◆ LISTED ENTRIES ◆
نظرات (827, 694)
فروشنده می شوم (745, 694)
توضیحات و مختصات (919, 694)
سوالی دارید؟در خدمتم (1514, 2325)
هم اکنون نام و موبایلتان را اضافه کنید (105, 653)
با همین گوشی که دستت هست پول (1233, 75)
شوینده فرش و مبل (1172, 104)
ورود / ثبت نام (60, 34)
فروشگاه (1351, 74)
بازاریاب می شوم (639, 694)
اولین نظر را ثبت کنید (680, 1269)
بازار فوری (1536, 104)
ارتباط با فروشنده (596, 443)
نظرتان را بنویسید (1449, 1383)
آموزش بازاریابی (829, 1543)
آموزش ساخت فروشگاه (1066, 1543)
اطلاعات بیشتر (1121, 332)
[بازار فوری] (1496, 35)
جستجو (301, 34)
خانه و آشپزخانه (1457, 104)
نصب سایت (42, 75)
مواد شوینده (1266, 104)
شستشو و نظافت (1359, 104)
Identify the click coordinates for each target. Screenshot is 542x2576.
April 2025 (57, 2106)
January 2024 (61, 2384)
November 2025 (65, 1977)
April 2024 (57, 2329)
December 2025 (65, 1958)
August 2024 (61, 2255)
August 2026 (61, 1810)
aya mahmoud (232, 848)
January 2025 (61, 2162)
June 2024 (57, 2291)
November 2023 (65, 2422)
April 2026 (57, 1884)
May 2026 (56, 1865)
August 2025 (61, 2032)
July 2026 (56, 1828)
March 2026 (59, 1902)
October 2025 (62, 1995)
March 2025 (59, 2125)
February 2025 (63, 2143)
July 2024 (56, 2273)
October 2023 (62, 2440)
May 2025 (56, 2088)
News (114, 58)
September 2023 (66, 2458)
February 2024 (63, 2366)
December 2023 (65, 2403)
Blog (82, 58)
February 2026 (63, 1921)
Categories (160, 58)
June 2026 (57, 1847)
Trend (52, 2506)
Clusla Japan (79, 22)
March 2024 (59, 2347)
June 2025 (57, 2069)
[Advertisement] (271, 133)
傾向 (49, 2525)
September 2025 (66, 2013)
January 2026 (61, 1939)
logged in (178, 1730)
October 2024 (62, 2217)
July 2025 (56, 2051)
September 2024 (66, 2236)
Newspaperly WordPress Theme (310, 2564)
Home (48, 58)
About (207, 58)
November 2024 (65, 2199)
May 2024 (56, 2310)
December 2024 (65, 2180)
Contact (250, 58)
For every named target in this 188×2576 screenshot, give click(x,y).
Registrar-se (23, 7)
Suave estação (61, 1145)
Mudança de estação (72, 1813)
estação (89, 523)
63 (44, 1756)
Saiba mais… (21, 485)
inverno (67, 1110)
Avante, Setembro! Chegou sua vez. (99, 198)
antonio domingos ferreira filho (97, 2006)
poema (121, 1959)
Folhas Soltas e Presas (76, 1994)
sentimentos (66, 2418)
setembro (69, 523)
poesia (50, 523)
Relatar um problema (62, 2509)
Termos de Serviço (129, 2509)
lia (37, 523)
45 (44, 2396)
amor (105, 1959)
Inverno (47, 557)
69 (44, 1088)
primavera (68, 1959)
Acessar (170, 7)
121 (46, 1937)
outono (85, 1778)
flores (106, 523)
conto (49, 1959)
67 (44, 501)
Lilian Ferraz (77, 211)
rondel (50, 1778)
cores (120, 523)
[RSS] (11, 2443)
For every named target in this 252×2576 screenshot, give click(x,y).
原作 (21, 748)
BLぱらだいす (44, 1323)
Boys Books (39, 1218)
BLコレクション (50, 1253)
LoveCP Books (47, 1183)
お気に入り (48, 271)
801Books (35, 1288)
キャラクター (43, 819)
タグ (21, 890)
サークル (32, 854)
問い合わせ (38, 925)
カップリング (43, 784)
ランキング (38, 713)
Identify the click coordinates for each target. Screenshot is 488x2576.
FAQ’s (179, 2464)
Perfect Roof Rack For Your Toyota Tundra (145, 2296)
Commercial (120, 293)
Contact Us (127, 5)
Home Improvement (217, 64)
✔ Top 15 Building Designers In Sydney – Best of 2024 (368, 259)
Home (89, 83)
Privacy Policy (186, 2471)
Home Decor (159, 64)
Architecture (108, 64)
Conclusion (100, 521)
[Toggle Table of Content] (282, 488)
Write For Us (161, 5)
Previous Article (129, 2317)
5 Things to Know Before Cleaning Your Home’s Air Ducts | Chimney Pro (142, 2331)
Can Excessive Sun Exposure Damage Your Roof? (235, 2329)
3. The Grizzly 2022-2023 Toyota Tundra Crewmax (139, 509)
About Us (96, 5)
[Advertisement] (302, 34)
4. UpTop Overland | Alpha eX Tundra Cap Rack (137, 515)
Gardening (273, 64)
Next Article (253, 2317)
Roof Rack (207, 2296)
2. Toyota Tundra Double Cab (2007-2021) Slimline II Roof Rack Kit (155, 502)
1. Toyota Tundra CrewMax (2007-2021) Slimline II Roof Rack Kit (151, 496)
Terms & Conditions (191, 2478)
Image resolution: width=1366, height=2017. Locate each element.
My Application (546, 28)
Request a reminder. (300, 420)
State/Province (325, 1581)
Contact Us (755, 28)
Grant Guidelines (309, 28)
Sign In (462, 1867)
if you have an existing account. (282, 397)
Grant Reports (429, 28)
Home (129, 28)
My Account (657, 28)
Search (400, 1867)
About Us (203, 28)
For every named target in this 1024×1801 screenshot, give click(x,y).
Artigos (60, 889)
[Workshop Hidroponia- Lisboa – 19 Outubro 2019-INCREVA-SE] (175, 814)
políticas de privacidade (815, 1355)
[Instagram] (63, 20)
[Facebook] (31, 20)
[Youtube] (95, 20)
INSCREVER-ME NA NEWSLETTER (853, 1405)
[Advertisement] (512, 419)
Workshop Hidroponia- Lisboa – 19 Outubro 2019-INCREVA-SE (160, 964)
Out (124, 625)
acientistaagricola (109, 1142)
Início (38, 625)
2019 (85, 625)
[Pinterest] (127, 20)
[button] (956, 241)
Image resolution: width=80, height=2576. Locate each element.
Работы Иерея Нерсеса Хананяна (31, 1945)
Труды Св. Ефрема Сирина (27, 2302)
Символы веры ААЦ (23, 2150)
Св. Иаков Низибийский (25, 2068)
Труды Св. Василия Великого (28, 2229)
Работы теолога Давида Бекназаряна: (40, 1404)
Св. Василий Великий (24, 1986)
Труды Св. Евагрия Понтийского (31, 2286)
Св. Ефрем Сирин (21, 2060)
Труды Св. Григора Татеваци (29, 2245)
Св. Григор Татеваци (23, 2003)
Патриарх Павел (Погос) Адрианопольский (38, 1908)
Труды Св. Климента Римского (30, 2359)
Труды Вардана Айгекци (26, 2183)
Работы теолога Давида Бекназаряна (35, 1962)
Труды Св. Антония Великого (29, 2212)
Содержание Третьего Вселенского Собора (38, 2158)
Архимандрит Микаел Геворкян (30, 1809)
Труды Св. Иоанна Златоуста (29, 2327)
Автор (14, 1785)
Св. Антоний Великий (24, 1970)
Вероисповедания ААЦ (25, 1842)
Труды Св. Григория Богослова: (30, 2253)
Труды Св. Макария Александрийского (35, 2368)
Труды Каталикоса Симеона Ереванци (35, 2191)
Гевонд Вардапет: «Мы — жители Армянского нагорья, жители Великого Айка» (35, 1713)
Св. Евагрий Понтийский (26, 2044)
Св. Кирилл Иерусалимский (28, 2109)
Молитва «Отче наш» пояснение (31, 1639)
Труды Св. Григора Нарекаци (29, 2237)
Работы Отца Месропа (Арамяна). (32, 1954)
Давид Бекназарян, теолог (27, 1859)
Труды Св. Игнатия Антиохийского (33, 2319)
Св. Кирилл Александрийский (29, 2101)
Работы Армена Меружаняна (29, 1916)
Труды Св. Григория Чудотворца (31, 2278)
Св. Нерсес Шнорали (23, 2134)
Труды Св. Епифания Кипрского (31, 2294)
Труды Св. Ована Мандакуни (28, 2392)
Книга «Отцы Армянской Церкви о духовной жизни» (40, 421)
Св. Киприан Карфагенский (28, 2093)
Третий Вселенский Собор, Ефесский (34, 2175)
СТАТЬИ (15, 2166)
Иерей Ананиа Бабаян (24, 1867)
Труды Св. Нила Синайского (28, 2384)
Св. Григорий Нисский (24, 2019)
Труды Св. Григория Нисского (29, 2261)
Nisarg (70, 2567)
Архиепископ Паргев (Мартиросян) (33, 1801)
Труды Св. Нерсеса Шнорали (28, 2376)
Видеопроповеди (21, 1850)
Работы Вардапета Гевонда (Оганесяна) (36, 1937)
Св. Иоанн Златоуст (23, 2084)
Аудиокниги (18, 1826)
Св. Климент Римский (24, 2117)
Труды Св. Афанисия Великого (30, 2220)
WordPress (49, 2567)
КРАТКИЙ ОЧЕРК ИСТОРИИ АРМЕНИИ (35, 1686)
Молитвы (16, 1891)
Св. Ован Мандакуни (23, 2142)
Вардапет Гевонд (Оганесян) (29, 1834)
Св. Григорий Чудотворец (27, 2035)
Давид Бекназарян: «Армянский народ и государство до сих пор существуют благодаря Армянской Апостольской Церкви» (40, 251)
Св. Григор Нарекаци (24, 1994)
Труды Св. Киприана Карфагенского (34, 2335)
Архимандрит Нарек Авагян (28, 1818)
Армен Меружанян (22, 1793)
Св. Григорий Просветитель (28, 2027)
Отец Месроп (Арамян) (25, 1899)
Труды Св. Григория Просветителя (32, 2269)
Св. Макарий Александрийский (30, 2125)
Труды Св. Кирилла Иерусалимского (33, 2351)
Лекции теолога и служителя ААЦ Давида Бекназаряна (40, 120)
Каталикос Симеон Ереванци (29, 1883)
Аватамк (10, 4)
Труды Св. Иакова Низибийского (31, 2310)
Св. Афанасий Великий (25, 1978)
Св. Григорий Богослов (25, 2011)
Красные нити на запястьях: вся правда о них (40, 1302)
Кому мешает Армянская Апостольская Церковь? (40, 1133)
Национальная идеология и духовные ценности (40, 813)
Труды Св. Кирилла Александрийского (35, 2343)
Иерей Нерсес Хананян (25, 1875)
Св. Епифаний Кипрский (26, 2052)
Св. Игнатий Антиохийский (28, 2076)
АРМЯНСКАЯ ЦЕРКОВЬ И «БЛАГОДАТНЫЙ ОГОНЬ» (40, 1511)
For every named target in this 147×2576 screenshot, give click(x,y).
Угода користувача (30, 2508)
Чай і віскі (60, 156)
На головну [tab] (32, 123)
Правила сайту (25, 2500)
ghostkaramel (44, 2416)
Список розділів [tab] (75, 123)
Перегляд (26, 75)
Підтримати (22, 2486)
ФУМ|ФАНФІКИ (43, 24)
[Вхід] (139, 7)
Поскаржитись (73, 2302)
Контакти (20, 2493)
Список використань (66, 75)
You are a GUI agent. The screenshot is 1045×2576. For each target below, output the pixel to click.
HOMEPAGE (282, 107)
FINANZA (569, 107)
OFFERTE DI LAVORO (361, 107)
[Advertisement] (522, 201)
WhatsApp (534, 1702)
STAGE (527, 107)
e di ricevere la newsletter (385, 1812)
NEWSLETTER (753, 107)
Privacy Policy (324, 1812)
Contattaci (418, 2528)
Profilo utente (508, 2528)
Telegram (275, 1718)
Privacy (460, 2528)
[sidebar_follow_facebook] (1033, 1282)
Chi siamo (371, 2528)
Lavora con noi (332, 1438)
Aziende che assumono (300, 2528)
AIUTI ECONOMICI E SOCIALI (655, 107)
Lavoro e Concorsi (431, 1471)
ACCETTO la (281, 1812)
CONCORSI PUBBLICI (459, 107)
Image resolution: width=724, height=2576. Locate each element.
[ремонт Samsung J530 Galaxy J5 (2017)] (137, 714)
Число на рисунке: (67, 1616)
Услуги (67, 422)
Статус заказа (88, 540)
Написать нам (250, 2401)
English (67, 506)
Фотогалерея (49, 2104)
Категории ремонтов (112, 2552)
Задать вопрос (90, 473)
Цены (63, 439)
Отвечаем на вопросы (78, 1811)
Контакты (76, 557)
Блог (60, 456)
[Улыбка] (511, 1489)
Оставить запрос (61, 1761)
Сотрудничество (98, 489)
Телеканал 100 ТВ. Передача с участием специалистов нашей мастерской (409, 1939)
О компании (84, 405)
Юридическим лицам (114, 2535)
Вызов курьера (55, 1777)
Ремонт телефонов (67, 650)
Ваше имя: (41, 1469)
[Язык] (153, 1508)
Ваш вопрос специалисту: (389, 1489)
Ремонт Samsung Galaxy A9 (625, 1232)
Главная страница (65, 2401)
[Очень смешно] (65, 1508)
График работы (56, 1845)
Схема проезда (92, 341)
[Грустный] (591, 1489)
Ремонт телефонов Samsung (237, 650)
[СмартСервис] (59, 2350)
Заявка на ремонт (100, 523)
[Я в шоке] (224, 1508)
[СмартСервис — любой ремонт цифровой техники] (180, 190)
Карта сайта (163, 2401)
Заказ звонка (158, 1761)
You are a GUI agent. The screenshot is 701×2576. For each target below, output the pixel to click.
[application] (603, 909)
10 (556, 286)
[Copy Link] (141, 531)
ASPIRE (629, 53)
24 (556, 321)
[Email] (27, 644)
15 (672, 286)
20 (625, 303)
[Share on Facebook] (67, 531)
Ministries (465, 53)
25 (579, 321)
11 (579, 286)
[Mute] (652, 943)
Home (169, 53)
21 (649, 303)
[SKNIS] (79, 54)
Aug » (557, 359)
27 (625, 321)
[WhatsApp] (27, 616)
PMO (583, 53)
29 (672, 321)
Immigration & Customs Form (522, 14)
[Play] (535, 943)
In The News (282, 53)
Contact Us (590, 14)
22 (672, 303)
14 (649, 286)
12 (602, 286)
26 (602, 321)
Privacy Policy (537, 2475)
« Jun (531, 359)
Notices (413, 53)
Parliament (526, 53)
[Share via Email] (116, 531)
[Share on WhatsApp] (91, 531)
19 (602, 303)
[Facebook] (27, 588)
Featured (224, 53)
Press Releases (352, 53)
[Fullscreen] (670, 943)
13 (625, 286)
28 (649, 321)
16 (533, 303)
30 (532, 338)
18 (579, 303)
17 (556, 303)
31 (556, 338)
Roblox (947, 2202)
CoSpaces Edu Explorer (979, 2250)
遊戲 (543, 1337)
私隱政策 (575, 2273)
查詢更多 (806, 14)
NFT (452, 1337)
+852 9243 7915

◆ PROMPT ◆
One stretch of the lines above is wanted, from the line that contains "[Mute] (652, 943)" through the line that contains "Jun (531, 359)". Output it exactly.

◆ FINAL ANSWER ◆
[Mute] (652, 943)
Home (169, 53)
21 (649, 303)
[SKNIS] (79, 54)
Aug » (557, 359)
27 (625, 321)
[WhatsApp] (27, 616)
PMO (583, 53)
29 (672, 321)
Immigration & Customs Form (522, 14)
[Play] (535, 943)
In The News (282, 53)
Contact Us (590, 14)
22 (672, 303)
14 (649, 286)
12 (602, 286)
26 (602, 321)
Privacy Policy (537, 2475)
« Jun (531, 359)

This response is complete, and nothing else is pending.